> Instructions for the task
With the exception of the pictures, write out the data below precisely.

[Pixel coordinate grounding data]
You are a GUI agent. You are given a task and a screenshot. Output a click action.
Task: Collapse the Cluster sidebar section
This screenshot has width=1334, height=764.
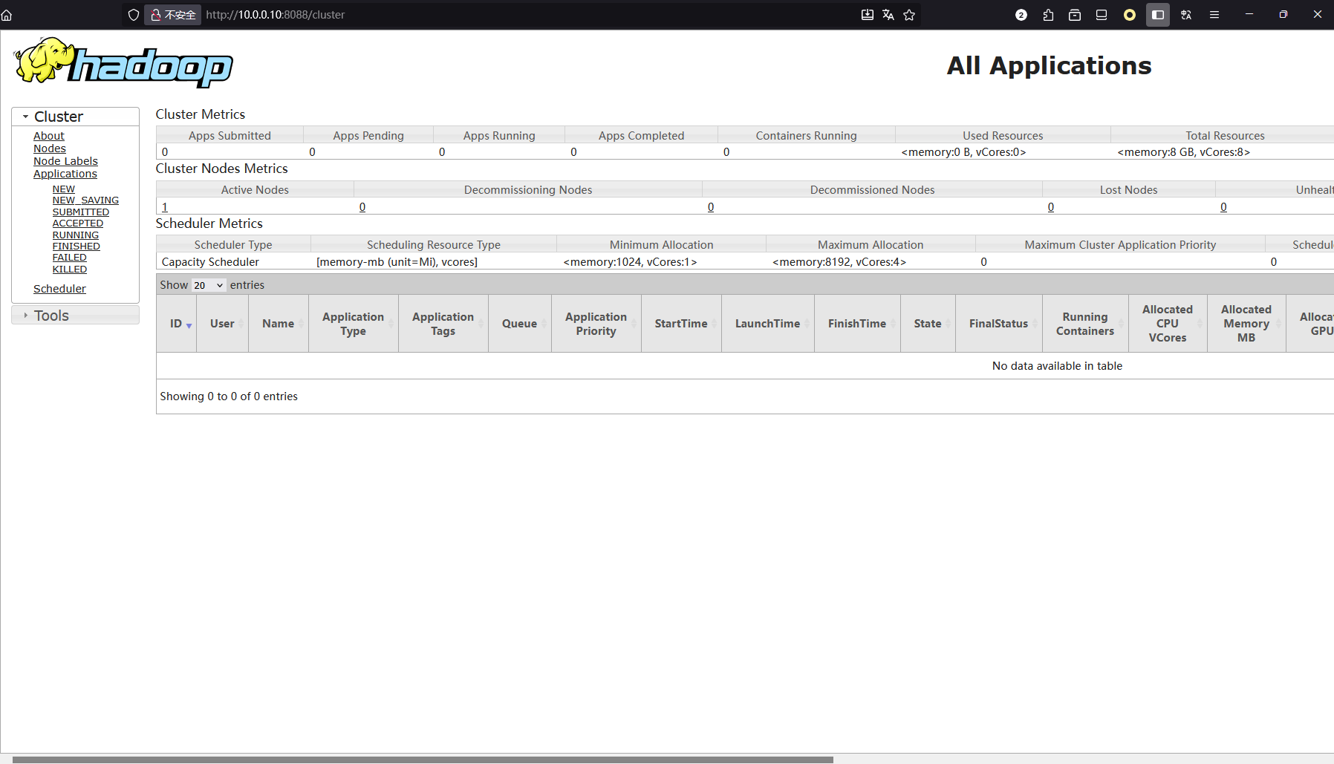26,116
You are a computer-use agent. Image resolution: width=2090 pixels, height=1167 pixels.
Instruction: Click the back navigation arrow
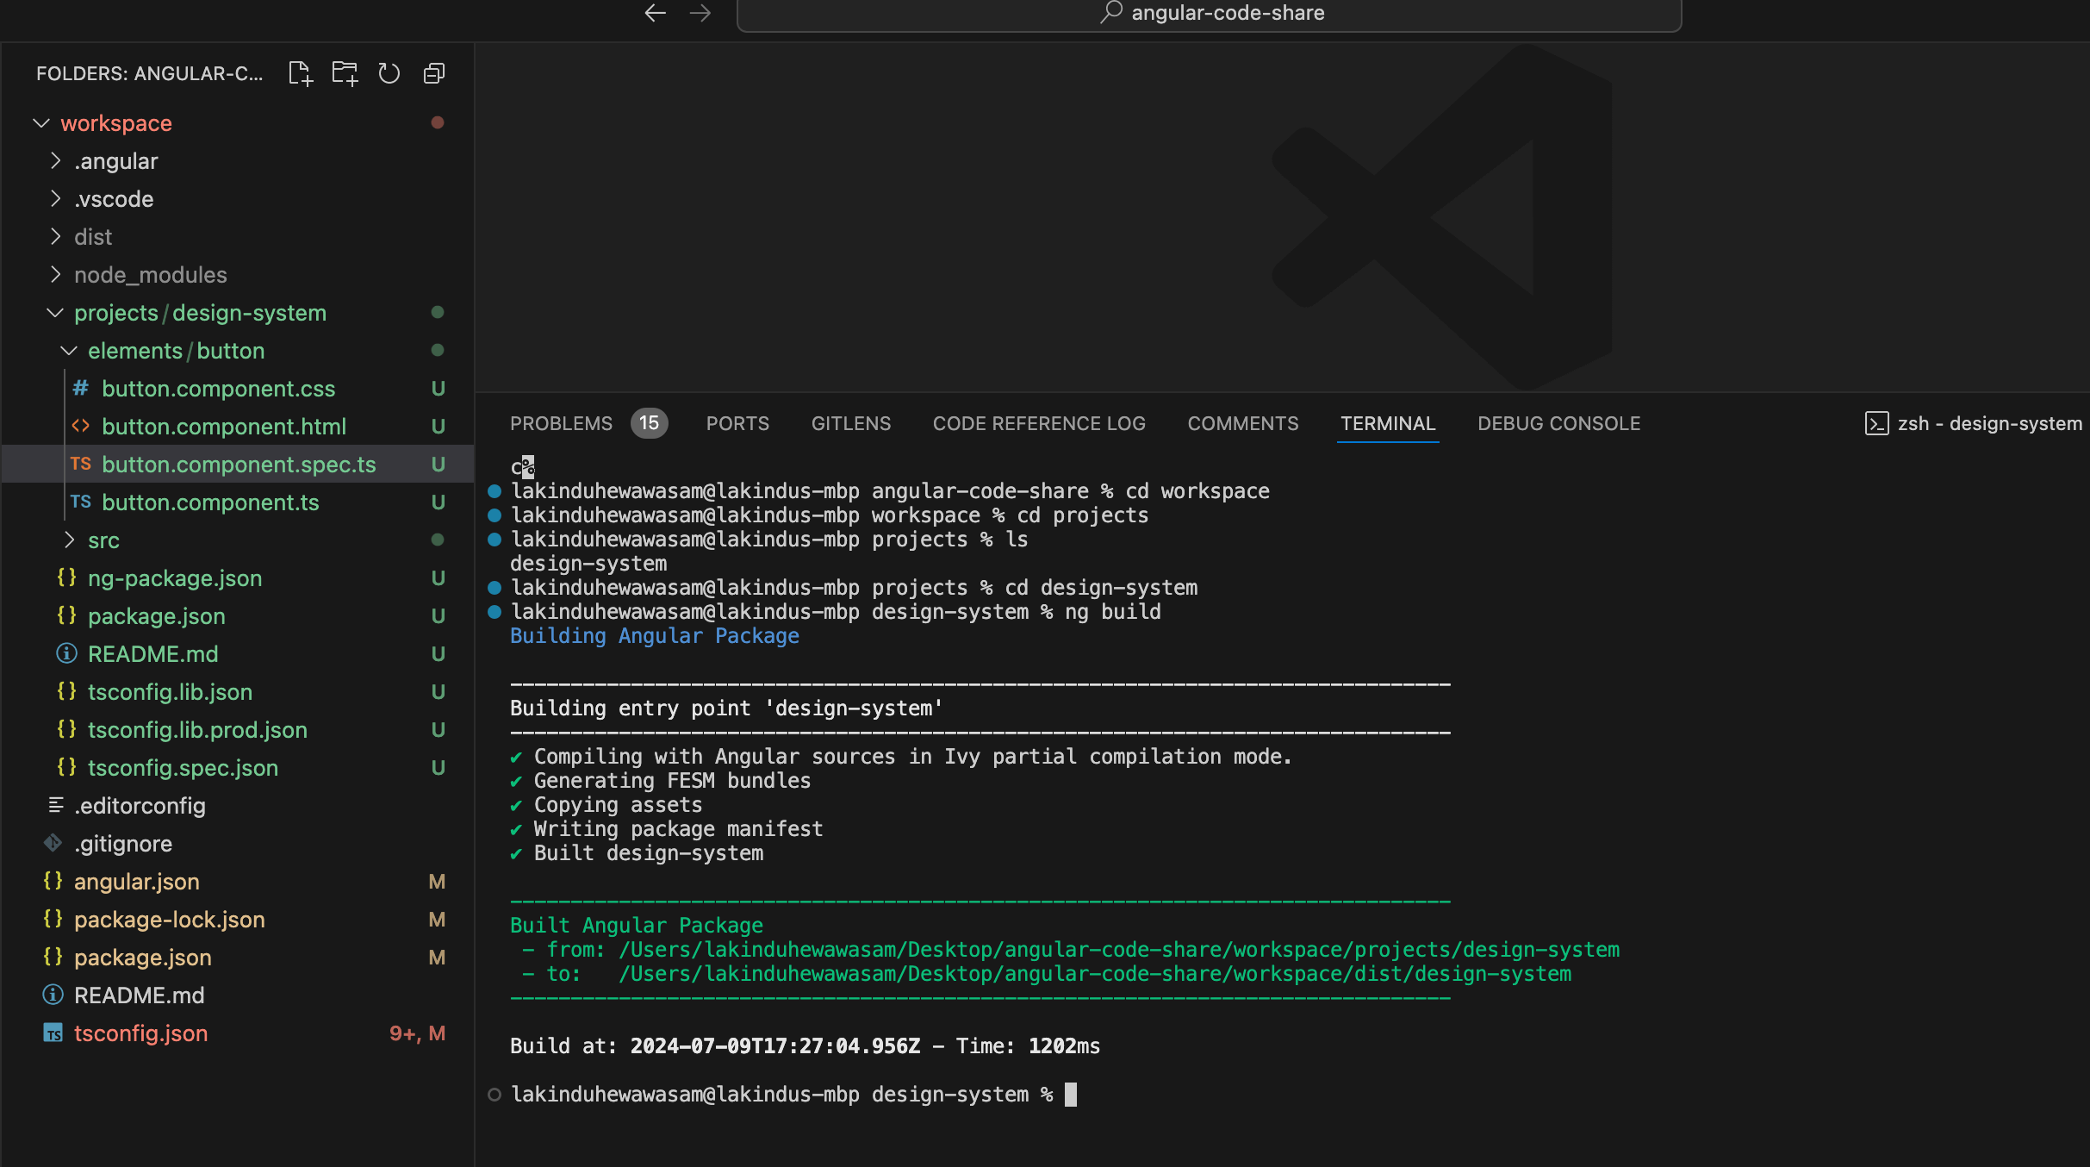[x=655, y=13]
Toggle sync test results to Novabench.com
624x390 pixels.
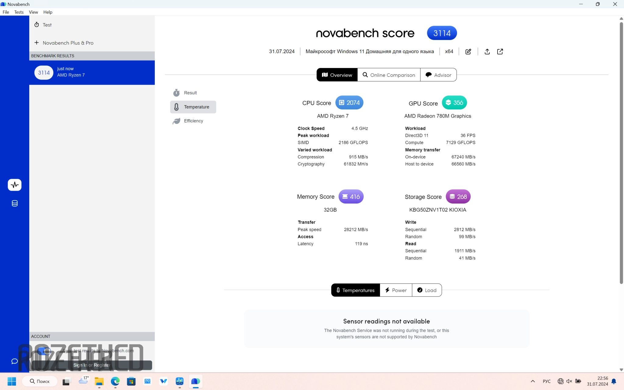tap(44, 351)
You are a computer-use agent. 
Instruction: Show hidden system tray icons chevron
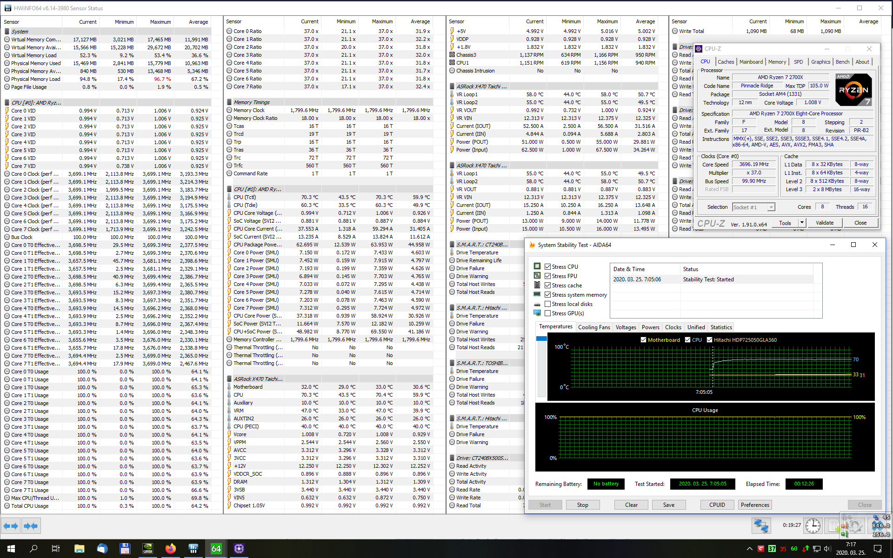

> Task result
You are a GUI agent. You are given a task and a screenshot. Output a click action.
Task: Collapse the Cluster sidebar section
This screenshot has width=1334, height=764.
26,116
You are a computer-use agent. Image resolution: width=2090 pixels, height=1167 pixels.
Instruction: Click the back navigation arrow
[x=655, y=13]
Toggle sync test results to Novabench.com
624x390 pixels.
tap(44, 351)
You are a computer-use agent. 
Instruction: Show hidden system tray icons chevron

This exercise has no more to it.